Os Elfos vivem em Vanera, uma terra vizinha que funciona como um condado independente. Têm suas próprias leis e hierarquia, mas participam da vida comum de Esplendora e, quando a situação exige, tomam partido.
Além dos muros da cidade e abaixo de qualquer mapa oficial existe o Mundo Inferior: um espelho sombrio da Terra, habitado por criaturas das trevas, Ogros e demônios. Os poderes dos Anjos são praticamente anulados ali. Os Bruxos, por estarem no limiar entre luz e trevas, ainda operam com capacidade — o que os torna, naquele território, os adversários mais imprevisíveis.
O Conselho e as Profecias
O poder político de Esplendora concentra-se no Conselho, presidido pelo Anjo Onisciente Seraphiel e pela Bruxa Superiora Bell. Seraphiel tem a capacidade de ver e ouvir além dos planos, uma habilidade que se extingue completamente no Mundo Inferior. Bell é mais pragmática na superfície, mas menos óbvia em suas intenções. Ambos desejam expandir seus poderes e controlar outras criaturas que possam ameaçar a paz e a estabilidade da cidade.
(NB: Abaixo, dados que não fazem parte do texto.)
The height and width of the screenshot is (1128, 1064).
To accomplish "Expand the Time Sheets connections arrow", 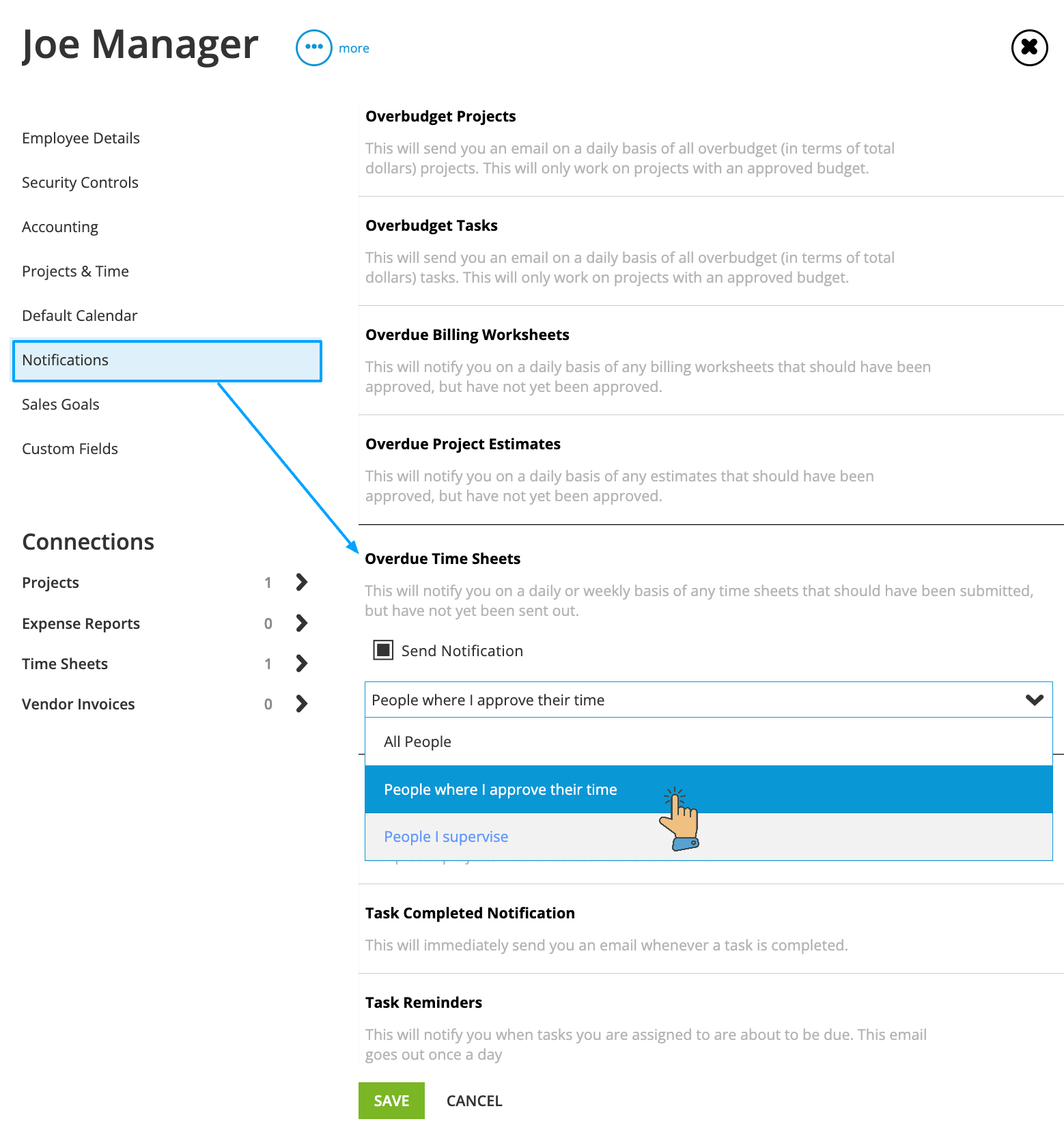I will click(x=301, y=664).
As Profecias de Esplendora estão gravadas em Pedras no Quarto da Profecia. São documentos vivos: podem ser reescritas, ignoradas ou manipuladas por quem tem acesso. A Sétima Pedra, em particular, carrega um peso especial na história, e o que está inscrito nela determina o destino de toda uma geração.
Uma guerra que nunca acabou
O conflito central de Esplendora não é entre bem e mal no sentido simples. É entre controle e liberdade, entre a instituição que quer preservar a ordem e os seres que, ao existirem, já representam uma ruptura nessa ordem. Heather Cohen é o ponto onde essa tensão explode, um Anjo híbrido que carrega um poder que ninguém compreende.